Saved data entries
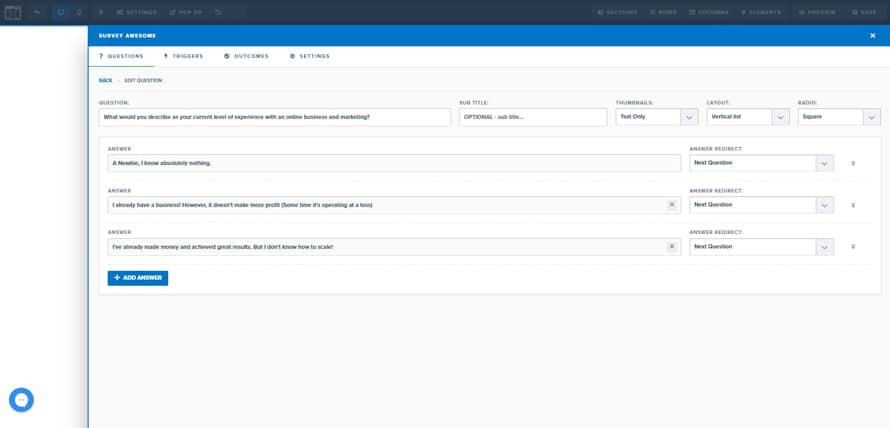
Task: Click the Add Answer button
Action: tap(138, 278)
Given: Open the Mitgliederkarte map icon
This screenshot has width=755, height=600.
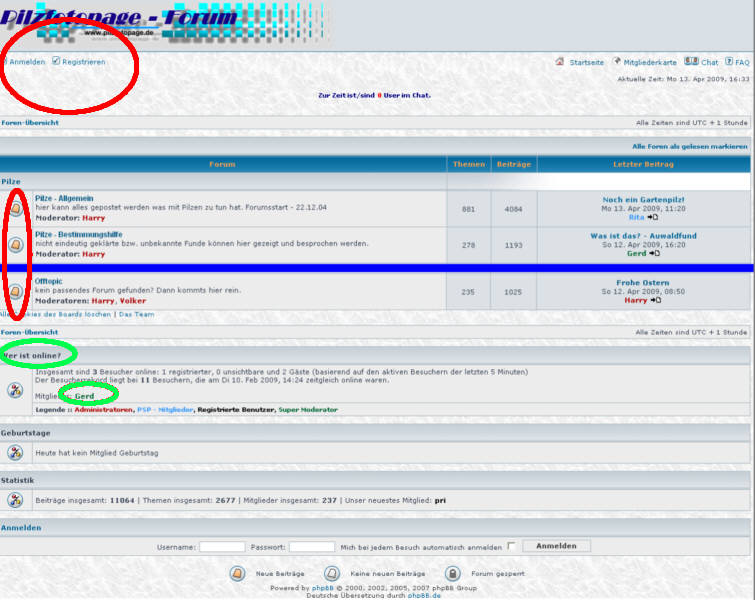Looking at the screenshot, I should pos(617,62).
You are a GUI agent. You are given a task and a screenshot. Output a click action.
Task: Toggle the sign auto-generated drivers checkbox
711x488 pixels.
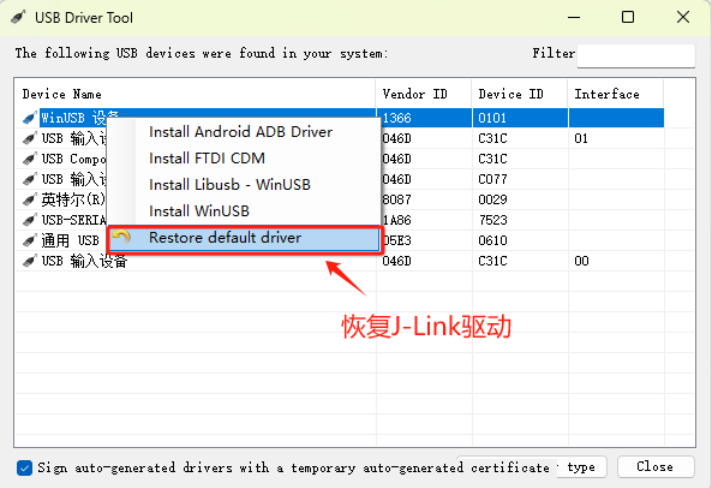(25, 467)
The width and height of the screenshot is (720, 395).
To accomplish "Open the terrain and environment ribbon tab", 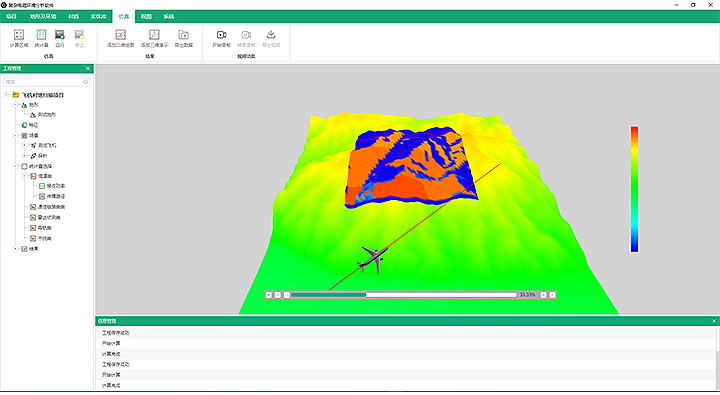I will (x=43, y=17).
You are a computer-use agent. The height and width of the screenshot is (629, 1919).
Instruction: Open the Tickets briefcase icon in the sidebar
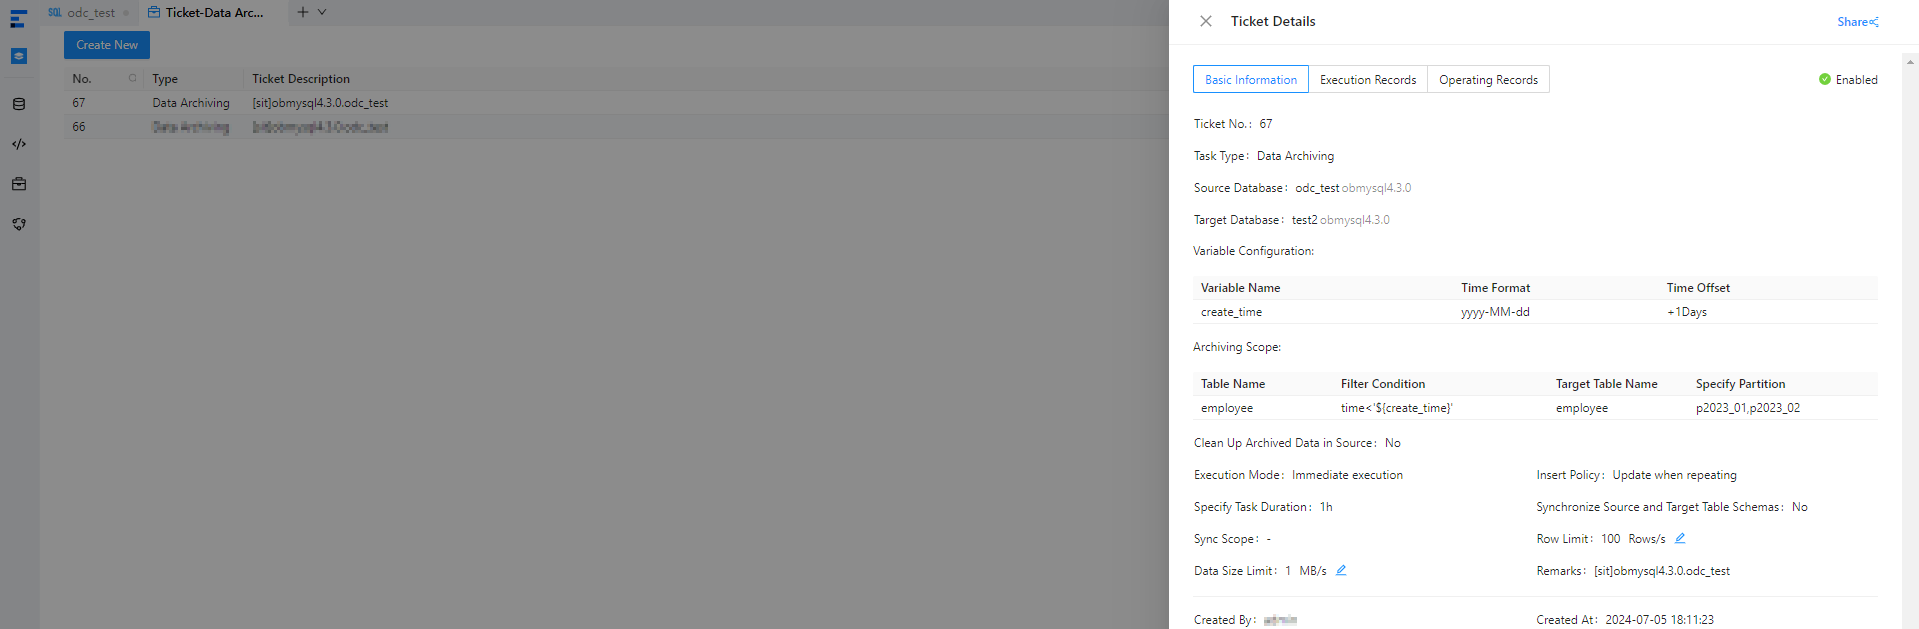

◆ What you have to do: Would you filter the entries above and keep each line that has the word "agent"?

◆ Answer for the task:
You are a GUI agent. You are given a task and a screenshot. Output a click action.
You are a computer-use agent. The height and width of the screenshot is (629, 1919).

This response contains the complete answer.